Columbia University Medical Center Publications

Drupal Development, Natural Language Processing

Columbia University Irving Medical Center (CUIMC) Publications is an institutional bibliography of scholarly journal articles. To be included in the bibliography, a journal article must be authored or co-authored by one or more Columbia University Irving Medical Center researchers. The bibliography draws on data from the PubMed, Web of Science, Scopus, and OpenAlex databases. I conceived of this project when trying to determine how many articles the Medical Center produces in a year. I then developed the project as a resource the Health Sciences Library offers to the Medical Center community.

The website allows users to search, filter, and export publication data. Users can also view summary data regarding the institution’s scholarly output.

Custom Drupal Theme

The Publications website is a lightly-decoupled Drupal website. The website home page shows a user-filterable display of aggregated publication data. Data is provided by custom endpoints to maximize performance. JavaScript interacts with the endpoints to render the front-end.

the CUIMC Publications website home page
CUIMC Publications website home page.

The main search interface is also decoupled with the help of the Search API Decoupled module. The module provides the search endpoints while the custom theme handles the data display and search facets. While the home page uses framework-free JavaScript, the search page front-end is built using the CSP-friendly variant of Alpine.js. This approach allowed me to design a robust search interface to handle facets that have hundreds of affiliation and journal options. It also allowed me to create facets that are not available using the Drupal Facets module.

the CUIMC Publications main search page
CUIMC Publications main search page.

Custom Drupal Module

Publications data is pulled from multiple sources, deduplicated, and tagged.
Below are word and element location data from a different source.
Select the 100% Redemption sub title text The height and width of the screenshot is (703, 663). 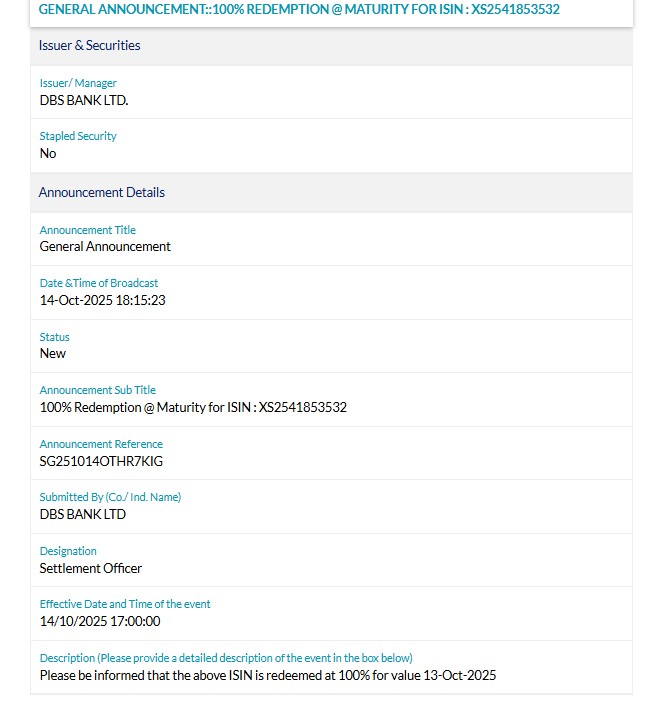click(x=193, y=407)
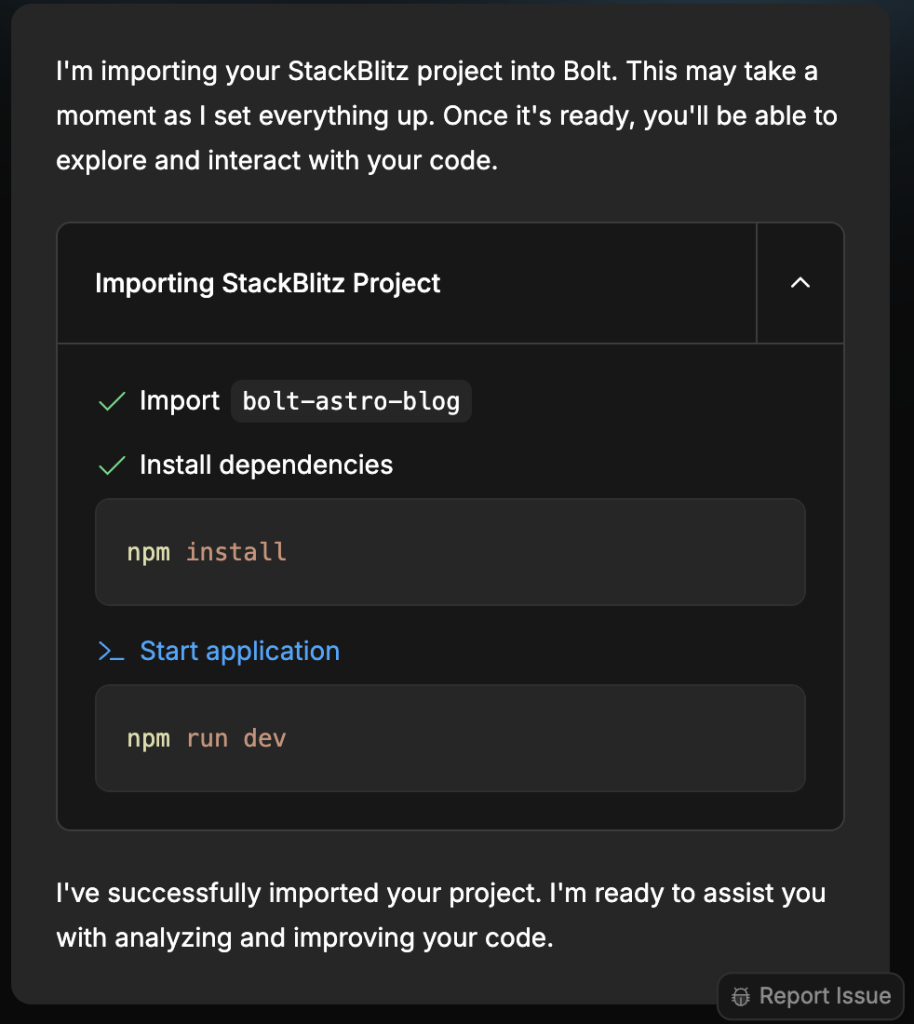The image size is (914, 1024).
Task: Select the bolt-astro-blog project name tag
Action: coord(351,402)
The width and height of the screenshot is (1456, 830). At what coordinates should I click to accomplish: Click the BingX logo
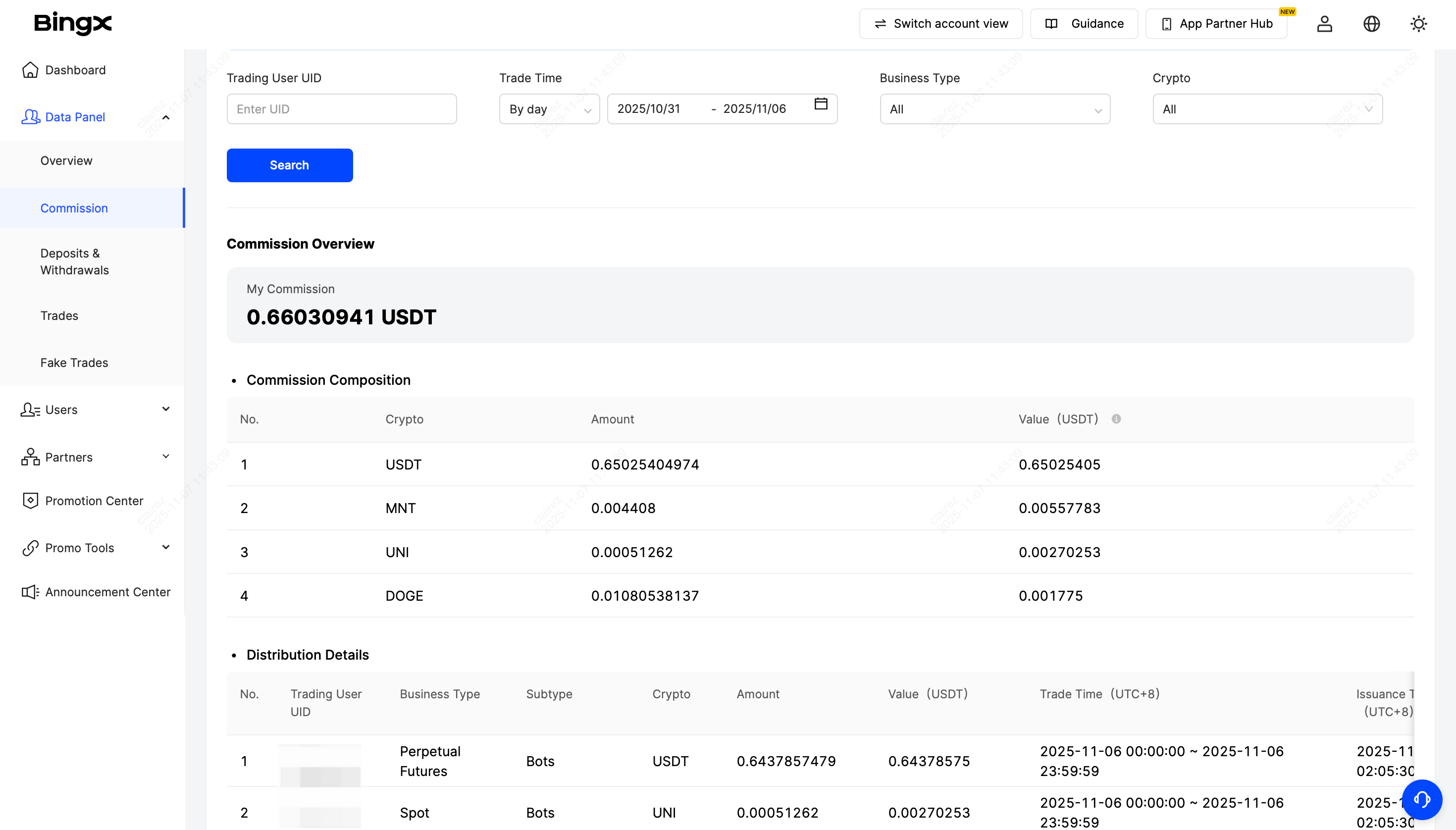coord(73,23)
I wrote a custom Drupal module to bulk import publication records and handle deduplication of publication and journal information. The majority of the import process is automated, allowing the database of publications to be maintained without significant staff resources.

Natural Language Processing

As publications are imported, they are tagged with school, department, and division affiliations. These affiliations are determined by author affiliation information provided by the authors to the publisher when the article is submitted for publication. Because the format of this affiliation information in not standardized, it is not reasonable to parse this information using string matching or regular expressions. It is the perfect use case for natural language processing.

Using the default spaCy NLP model I built a simple python web application that accepts a string of text and returns an array of identified organization names. This application is used to identify the school, department, and division names in the affiliation data and convert that information into affiliation tags applied to each publication.